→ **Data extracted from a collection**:
══════════

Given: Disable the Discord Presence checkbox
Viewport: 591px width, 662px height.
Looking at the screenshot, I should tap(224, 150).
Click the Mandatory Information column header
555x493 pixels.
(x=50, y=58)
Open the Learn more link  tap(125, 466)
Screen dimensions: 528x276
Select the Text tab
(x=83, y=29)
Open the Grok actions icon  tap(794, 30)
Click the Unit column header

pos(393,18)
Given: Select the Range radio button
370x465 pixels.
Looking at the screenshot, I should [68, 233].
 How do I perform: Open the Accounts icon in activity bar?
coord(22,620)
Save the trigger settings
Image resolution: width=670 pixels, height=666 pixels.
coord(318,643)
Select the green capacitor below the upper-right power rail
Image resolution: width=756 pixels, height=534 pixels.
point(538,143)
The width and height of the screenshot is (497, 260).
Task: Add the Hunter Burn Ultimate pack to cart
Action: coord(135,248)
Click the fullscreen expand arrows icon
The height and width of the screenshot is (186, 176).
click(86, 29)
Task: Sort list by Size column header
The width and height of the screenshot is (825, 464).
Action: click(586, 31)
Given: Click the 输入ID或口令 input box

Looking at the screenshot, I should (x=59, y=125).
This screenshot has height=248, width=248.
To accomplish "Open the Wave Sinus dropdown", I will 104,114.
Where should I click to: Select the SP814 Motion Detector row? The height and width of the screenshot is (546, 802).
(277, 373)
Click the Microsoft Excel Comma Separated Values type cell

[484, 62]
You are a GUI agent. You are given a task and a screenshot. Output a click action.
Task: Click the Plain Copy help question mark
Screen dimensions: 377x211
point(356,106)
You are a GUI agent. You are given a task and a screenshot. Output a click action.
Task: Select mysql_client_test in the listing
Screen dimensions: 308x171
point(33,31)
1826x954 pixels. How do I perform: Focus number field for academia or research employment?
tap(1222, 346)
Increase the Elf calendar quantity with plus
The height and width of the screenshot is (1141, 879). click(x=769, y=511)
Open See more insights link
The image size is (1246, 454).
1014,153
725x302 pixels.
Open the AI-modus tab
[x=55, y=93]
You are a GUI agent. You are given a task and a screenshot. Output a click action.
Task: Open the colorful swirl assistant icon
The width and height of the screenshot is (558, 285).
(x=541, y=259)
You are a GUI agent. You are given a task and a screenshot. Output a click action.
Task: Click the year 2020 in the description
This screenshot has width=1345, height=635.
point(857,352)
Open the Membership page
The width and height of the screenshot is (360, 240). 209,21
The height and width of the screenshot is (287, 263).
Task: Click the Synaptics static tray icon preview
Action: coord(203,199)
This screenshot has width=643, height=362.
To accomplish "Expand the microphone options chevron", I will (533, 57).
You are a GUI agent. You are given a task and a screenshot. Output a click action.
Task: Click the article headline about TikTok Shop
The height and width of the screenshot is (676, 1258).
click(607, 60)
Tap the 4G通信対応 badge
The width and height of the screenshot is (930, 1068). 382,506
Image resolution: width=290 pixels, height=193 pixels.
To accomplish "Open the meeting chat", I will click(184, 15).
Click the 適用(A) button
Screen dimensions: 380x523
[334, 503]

══════════

→ **Exercise objective**: Return all of the data above exactly, leaving out no line.

→ **Result**:
Given: Disable the Discord Presence checkbox
Viewport: 591px width, 662px height.
Looking at the screenshot, I should tap(224, 150).
Click the Mandatory Information column header
555x493 pixels.
(x=50, y=58)
Open the Learn more link  tap(125, 466)
Screen dimensions: 528x276
Select the Text tab
(x=83, y=29)
Open the Grok actions icon  tap(794, 30)
Click the Unit column header

pos(393,18)
Given: Select the Range radio button
370x465 pixels.
Looking at the screenshot, I should [68, 233].
 How do I perform: Open the Accounts icon in activity bar?
coord(22,620)
Save the trigger settings
Image resolution: width=670 pixels, height=666 pixels.
coord(318,643)
Select the green capacitor below the upper-right power rail
Image resolution: width=756 pixels, height=534 pixels.
point(538,143)
The width and height of the screenshot is (497, 260).
Task: Add the Hunter Burn Ultimate pack to cart
Action: coord(135,248)
Click the fullscreen expand arrows icon
The height and width of the screenshot is (186, 176).
click(86, 29)
Task: Sort list by Size column header
The width and height of the screenshot is (825, 464).
Action: click(586, 31)
Given: Click the 输入ID或口令 input box

Looking at the screenshot, I should (x=59, y=125).
This screenshot has height=248, width=248.
To accomplish "Open the Wave Sinus dropdown", I will 104,114.
Where should I click to: Select the SP814 Motion Detector row? The height and width of the screenshot is (546, 802).
(277, 373)
Click the Microsoft Excel Comma Separated Values type cell

[484, 62]
You are a GUI agent. You are given a task and a screenshot. Output a click action.
Task: Click the Plain Copy help question mark
Screen dimensions: 377x211
point(356,106)
You are a GUI agent. You are given a task and a screenshot. Output a click action.
Task: Select mysql_client_test in the listing
Screen dimensions: 308x171
point(33,31)
1826x954 pixels. How do I perform: Focus number field for academia or research employment?
tap(1222, 346)
Increase the Elf calendar quantity with plus
The height and width of the screenshot is (1141, 879). click(x=769, y=511)
Open See more insights link
The image size is (1246, 454).
1014,153
725x302 pixels.
Open the AI-modus tab
[x=55, y=93]
You are a GUI agent. You are given a task and a screenshot. Output a click action.
Task: Open the colorful swirl assistant icon
The width and height of the screenshot is (558, 285).
(x=541, y=259)
You are a GUI agent. You are given a task and a screenshot. Output a click action.
Task: Click the year 2020 in the description
This screenshot has width=1345, height=635.
point(857,352)
Open the Membership page
The width and height of the screenshot is (360, 240). 209,21
The height and width of the screenshot is (287, 263).
Task: Click the Synaptics static tray icon preview
Action: coord(203,199)
This screenshot has width=643, height=362.
To accomplish "Expand the microphone options chevron", I will (533, 57).
You are a GUI agent. You are given a task and a screenshot. Output a click action.
Task: Click the article headline about TikTok Shop
The height and width of the screenshot is (676, 1258).
click(607, 60)
Tap the 4G通信対応 badge
The width and height of the screenshot is (930, 1068). 382,506
Image resolution: width=290 pixels, height=193 pixels.
To accomplish "Open the meeting chat", I will click(184, 15).
Click the 適用(A) button
Screen dimensions: 380x523
[334, 503]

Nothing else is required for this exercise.